When the woman above came to class I thought she’d share her discomfort and her pain. She was brave and present and shared her passion and her frustration. It’s normal in pregnancy for other women to tell you their birth traumas, not their empowering and powerful births. It’s normal for us to share our troubles and yet to evade our deep joys. It’s normal to go into the staffroom at work and complain about your partner. What fun it is to imagine sharing our deepest passions with the same vigour on a daily basis. And the question is why don’t we? Why don’t we share the utter joy of being alive?

Of course, there’s something precious about our deepest joys. Their privacy can intensify their strength for some. This said, it seems a little out of balance.

I remember another woman, she was so consumed with sexual desire in pregnancy that she was quite beside herself. Her partner was worried he’d hurt the baby and did not want to have sex. In fact he stoically refused. She shamedly admitted she was so desperate, in a half comic way, that she’d considered going down to the docks to see if she could gain some pleasure and release. Her eyes darted as she laughed off her gnawing pain.

Despite all the changes we are still us. We have needs like every other woman. Of course it doesn’t help that female sexuality is often prioritised by giving pleasure. Women, traditionally, are less able to define and enact their sexual needs.

In pregnancy our needs are communicated to our babies, whether that’s your desire for cut grass, sliced ham or Ben & Jerry’s.

Our sexual needs are communicated to our unborn babies as well, and I think of it much like Ben & Jerry’s. If the lady wants ‘Cookie Dough’ the lady should have ‘cookie dough’. What could be better than physical intimacy when we’re not sure who we are and who we are going to become.

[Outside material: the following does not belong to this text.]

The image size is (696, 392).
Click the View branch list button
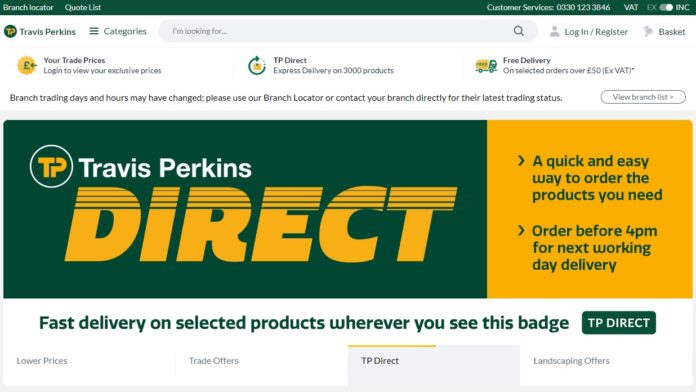point(643,97)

I don’t know how you’re feeling in this pregnancy, maybe you are enjoying the space around you and relishing the lack of interference, and maybe you’re not. I invite you to explore how you’re feeling, noticing what you’d like, and how.  And I invite you to seek that out.

The Japanese have a lovely saying – in pregnancy look on beautiful things. Find what is beautiful to you, whether that’s hot chocolate and an open fire, sunlight on a wooden floor or some loving.  And if they’re not willing I’d suggest finding your own pleasure, not so much via the Docks but a nice vibrator. It may feel counter-intuitive, it may meddle with your logical mind; with your role as a mother and as a lover, with Freudian worries of the babies experience – but I invite you to leave all this behind. Working things out with your mind is not going to transform anything. Follow your body, follow it’s desire – for space or for intimacy – and trust that your experience is real. Allow yourself to feel and to go with that feeling.

Whether you want ‘cookie dough’ or ‘Kamasutra’ is immaterial. What matters is that you cherish yourself enough to find out what you’d really love…. and then to find it one way or another, for both you and your baby.